In HSCs, STAT5 is likely to be a major signaling intermediate of c-Mpl, although c-Mpl can activate other signaling pathways such as the MAPK and PI3-K that may play important roles in HSC biology. TPO activation of p38 MAPK was recently shown to be important for HoxB4 up-regulation, with 2- to 5-fold lower HoxB4 levels in primitive TPO^-/- BM cells.⁴⁶  Therefore, other transcription factors can contribute to TPO-induced HSC self-renewal. It will be interesting to determine whether STAT5 directly signals HSC self-renewal or whether cross-talk with MAPK and HoxB4 is involved. In total, the experiments with secondary transplantations by using defined KLS populations, along with the serial transplantation experiments, are all consistent with self-renewal defects resulting from the absence of STAT5 signaling in HSCs. Although c-Mpl signaling defects can account for a substantial portion of the STAT5ab^-/- self-renewal defect in KLS and KL fractions, a role for c-Kit activation of STAT5 could also be considered for defects at the HSC level. The role of STAT5 in c-Kit signaling has been suggested by recent studies, showing defective response of BM-derived mast cells from STAT5ab^-/- mice to IL-3 and SCF stimulation.⁴⁷  Also, KLS fractions from STAT5ab^-/- BM were found to be less responsive to IL-3 and SCF.¹⁹ 

In summary, we show a major role for STAT5 in differentiation from primitive BM progenitor fractions, and we show defects in STAT5ab^-/- mice cannot be accounted for simply by the absence of a response to TPO. Not only was STAT5 extremely important for multilineage hematopoietic differentiation, it was also required for HSC self-renewal, to a similar degree as c-Mpl. The extent to which STAT5 can be activated by early acting cytokines other than TPO or whether it is required specifically in GMP or MEP differentiation will require further study. Overall, these studies establish that STAT5 signals are broadly important for multiple levels of hematopoiesis, whereas c-Mpl signals are more specific for primitive HSCs and megakaryocyte progenitors.

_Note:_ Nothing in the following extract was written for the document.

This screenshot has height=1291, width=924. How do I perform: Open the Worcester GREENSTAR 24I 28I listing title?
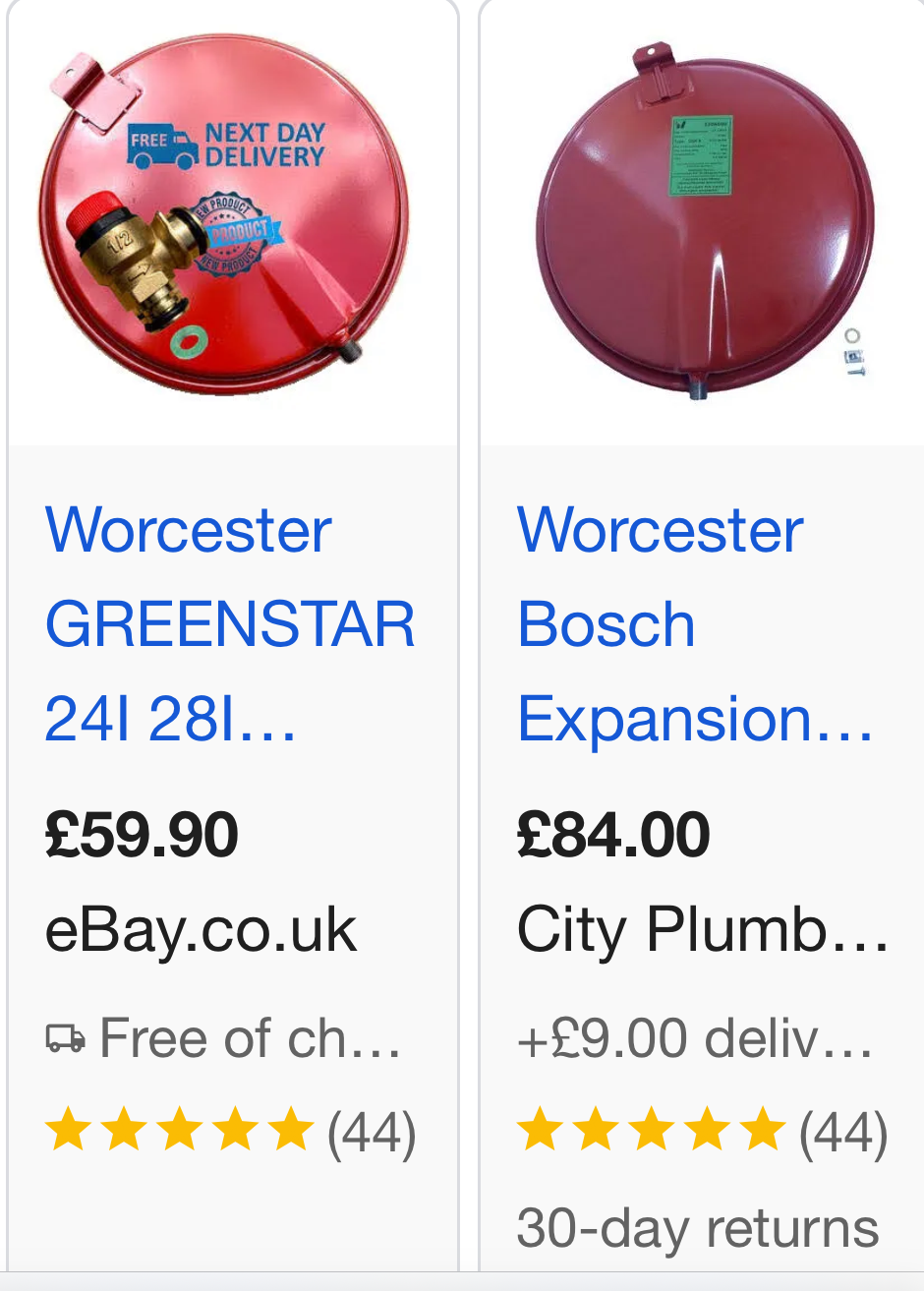230,625
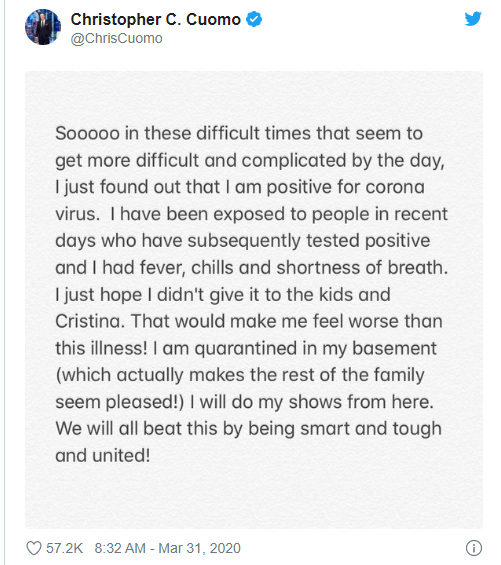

We thank Albert Forrero and Sheikha Tschand for providing technical assistance. We are also grateful to Teresa Hawley (Holland Laboratory Flow Cytometry Facility) for performing the cell sorting and to Bob Hawley for helpful comments and critical review of this manuscript. We also acknowledge Genentech, Inc, for generously providing the c-Mpl mutant mice for these studies.